▶ REQUIRED WORK:
Only the count is wanted here: how many lines of the entries hold the string "heading"?

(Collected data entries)
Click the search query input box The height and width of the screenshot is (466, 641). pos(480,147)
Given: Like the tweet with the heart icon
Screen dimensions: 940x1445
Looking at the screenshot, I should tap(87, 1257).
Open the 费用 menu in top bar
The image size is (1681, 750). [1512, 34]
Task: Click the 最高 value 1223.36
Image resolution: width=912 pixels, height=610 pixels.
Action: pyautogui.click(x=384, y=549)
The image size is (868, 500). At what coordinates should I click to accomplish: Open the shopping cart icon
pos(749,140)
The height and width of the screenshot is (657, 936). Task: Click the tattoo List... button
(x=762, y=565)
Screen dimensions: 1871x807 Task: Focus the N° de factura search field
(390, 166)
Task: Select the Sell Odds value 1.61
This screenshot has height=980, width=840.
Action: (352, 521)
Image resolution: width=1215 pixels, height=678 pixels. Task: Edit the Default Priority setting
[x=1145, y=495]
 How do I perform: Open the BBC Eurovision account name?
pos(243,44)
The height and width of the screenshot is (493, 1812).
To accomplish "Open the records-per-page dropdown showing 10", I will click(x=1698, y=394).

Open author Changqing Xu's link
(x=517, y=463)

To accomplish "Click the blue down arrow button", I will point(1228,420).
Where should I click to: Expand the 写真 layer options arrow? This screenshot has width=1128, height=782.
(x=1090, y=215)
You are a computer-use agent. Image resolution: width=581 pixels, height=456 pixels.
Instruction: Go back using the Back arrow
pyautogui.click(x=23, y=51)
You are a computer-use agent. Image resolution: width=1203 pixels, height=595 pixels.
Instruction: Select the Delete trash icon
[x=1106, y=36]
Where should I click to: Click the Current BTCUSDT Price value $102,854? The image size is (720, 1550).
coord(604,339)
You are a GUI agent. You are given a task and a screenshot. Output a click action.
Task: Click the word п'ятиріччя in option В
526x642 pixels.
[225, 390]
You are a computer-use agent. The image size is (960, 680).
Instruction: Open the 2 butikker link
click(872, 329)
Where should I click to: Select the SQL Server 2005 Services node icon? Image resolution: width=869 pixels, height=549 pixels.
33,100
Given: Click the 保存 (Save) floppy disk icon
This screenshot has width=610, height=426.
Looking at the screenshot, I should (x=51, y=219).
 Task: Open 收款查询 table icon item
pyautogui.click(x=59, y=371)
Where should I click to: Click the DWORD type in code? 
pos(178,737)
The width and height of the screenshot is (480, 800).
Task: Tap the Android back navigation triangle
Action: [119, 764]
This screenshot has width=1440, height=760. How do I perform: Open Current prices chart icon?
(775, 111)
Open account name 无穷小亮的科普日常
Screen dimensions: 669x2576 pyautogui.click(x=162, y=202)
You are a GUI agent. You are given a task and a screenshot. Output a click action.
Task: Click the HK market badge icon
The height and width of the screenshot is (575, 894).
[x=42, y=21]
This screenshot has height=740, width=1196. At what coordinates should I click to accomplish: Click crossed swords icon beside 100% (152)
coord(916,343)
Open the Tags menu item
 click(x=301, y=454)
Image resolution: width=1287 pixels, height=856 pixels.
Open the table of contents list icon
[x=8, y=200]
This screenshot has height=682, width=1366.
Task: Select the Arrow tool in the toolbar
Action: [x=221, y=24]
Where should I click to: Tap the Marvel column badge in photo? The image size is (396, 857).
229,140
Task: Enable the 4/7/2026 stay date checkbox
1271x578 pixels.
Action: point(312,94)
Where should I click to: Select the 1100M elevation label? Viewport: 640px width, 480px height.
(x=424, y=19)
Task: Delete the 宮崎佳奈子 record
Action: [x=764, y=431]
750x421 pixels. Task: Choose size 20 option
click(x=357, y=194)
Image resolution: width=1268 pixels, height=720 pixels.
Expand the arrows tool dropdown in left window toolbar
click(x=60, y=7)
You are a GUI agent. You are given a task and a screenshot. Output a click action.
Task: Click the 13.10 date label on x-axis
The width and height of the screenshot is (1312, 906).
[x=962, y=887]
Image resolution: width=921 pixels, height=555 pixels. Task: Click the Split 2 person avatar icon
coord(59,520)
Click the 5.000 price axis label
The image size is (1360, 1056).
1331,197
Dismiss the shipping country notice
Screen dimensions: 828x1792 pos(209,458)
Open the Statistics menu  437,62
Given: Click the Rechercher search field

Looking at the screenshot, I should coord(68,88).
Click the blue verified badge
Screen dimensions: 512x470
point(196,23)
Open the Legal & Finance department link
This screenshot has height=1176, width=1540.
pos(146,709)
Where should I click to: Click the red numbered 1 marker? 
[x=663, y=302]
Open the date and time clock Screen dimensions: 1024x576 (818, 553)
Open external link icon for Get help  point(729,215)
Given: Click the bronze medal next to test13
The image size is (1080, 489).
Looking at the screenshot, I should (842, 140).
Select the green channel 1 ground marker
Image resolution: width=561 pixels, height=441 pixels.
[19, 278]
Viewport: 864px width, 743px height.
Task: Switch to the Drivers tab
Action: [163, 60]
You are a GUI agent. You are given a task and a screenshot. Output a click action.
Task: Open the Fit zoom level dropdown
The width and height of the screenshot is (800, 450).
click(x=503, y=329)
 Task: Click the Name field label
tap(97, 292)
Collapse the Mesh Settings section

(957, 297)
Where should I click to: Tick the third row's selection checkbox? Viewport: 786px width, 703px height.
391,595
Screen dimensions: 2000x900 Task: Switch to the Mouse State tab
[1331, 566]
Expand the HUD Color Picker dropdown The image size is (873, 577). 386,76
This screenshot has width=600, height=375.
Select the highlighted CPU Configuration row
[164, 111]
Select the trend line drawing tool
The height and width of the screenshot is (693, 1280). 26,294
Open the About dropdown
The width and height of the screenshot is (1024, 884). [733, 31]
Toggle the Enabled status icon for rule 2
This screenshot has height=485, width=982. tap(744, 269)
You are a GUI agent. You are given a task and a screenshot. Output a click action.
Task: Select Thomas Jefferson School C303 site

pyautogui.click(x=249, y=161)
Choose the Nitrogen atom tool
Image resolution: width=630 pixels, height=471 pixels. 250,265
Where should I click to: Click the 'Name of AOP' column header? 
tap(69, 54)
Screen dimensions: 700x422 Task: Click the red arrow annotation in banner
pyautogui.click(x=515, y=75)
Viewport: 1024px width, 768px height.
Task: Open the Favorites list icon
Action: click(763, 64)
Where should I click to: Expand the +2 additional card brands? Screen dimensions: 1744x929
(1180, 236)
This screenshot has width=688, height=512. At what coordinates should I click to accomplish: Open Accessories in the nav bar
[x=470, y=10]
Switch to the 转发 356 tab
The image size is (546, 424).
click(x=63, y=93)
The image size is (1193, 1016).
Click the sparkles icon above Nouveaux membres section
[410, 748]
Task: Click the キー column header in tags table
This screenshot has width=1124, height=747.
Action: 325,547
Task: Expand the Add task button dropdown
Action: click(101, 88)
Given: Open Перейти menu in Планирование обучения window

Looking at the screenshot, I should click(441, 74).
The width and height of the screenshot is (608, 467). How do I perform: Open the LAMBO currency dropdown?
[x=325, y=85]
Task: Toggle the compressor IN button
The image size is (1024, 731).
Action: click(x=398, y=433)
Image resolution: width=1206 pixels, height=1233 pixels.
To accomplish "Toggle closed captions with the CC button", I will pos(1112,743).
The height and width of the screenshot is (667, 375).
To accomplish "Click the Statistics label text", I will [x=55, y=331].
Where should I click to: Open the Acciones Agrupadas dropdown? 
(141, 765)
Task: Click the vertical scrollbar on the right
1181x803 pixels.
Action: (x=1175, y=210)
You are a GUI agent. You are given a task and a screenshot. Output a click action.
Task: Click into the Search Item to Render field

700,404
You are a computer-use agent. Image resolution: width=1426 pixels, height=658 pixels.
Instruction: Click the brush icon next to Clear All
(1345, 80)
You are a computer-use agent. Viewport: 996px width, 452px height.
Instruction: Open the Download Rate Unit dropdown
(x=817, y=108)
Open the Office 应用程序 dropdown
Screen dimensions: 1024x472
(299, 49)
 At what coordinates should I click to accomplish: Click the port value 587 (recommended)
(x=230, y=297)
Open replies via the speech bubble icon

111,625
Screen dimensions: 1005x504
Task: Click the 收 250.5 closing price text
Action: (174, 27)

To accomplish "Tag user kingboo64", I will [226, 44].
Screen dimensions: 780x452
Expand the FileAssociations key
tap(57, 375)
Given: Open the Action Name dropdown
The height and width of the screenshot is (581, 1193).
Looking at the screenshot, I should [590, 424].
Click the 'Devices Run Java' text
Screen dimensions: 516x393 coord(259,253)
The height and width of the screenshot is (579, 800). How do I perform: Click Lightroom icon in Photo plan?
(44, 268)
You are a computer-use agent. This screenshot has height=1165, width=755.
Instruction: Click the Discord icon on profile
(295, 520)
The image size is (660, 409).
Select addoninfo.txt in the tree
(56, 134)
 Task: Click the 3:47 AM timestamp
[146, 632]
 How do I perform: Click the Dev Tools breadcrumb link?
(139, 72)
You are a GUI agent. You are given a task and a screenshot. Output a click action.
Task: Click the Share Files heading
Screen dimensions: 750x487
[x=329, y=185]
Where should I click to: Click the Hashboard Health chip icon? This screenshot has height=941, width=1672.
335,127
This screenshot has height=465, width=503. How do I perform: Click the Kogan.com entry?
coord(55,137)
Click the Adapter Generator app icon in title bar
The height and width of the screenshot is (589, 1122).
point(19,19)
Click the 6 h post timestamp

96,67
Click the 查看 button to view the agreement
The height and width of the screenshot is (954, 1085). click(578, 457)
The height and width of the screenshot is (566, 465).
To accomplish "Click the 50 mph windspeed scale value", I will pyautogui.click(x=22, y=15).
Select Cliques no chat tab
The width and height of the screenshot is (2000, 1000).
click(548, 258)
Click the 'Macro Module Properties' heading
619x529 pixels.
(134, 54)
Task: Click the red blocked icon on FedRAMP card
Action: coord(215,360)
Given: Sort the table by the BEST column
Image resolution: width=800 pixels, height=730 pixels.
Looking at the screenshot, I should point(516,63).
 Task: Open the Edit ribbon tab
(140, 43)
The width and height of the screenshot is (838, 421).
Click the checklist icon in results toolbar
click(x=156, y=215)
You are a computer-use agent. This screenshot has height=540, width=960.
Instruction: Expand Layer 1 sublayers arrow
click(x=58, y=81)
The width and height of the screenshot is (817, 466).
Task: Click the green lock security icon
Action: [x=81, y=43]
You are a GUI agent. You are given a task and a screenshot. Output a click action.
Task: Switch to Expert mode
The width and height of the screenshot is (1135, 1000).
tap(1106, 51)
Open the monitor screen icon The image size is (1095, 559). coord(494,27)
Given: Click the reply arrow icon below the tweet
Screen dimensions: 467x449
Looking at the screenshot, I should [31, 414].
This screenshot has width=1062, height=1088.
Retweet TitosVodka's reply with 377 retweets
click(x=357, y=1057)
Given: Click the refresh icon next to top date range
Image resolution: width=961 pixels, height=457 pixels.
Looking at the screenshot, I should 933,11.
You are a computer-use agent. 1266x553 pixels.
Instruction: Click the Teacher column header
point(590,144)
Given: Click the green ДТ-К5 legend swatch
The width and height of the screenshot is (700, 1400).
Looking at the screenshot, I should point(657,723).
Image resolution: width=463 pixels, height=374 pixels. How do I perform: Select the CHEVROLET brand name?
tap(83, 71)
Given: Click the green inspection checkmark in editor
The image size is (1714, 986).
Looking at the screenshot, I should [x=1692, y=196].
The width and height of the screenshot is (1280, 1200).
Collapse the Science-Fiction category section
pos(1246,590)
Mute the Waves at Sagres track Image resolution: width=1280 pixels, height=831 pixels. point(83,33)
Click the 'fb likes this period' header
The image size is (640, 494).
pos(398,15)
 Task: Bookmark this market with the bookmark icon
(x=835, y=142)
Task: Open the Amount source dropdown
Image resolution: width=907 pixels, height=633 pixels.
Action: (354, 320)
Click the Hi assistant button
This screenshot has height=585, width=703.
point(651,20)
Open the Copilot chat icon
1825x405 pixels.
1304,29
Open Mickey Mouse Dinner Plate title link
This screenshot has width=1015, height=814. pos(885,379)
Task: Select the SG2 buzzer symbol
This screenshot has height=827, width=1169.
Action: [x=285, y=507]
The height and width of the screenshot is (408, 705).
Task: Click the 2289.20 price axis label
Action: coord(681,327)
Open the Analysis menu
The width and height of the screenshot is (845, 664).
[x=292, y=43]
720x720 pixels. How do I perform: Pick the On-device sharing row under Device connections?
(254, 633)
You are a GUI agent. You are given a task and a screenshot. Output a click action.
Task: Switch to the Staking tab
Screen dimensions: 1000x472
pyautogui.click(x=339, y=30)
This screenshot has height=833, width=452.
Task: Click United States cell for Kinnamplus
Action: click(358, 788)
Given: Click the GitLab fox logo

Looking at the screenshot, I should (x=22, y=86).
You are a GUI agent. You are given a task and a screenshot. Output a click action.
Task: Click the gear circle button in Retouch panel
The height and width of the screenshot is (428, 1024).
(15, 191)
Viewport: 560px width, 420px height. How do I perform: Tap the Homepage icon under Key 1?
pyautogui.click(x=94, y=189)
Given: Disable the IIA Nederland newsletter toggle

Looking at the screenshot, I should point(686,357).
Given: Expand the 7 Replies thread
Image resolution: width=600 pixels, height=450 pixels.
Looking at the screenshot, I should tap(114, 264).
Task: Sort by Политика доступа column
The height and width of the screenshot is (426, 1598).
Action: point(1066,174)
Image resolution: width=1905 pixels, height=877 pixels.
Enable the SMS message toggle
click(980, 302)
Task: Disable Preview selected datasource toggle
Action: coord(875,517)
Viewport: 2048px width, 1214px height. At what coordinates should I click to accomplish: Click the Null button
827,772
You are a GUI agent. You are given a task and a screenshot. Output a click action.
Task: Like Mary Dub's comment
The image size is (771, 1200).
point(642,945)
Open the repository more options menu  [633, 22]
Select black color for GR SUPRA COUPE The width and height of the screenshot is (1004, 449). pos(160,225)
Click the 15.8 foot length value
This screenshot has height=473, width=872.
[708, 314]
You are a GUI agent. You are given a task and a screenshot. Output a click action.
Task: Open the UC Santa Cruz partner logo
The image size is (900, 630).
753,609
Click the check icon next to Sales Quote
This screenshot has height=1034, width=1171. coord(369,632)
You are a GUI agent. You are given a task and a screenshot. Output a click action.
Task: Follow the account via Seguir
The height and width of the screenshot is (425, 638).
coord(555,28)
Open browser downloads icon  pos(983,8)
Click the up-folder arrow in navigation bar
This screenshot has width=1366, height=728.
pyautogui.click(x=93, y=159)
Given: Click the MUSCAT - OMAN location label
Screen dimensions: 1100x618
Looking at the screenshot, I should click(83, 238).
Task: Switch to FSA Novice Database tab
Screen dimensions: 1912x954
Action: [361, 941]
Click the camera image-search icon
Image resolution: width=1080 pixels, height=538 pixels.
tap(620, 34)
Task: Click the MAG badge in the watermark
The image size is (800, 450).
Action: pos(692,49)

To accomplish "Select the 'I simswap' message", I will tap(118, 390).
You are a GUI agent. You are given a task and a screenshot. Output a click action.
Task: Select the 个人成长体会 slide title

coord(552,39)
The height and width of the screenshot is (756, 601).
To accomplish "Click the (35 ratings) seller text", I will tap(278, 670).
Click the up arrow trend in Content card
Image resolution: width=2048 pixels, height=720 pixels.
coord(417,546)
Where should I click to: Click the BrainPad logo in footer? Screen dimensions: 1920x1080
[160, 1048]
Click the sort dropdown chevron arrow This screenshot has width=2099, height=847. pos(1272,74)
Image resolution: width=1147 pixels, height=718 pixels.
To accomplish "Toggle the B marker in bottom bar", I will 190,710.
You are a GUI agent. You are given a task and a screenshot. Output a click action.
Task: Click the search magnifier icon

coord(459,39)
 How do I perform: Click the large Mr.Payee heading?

▶ FINISHED EXERCISE:
3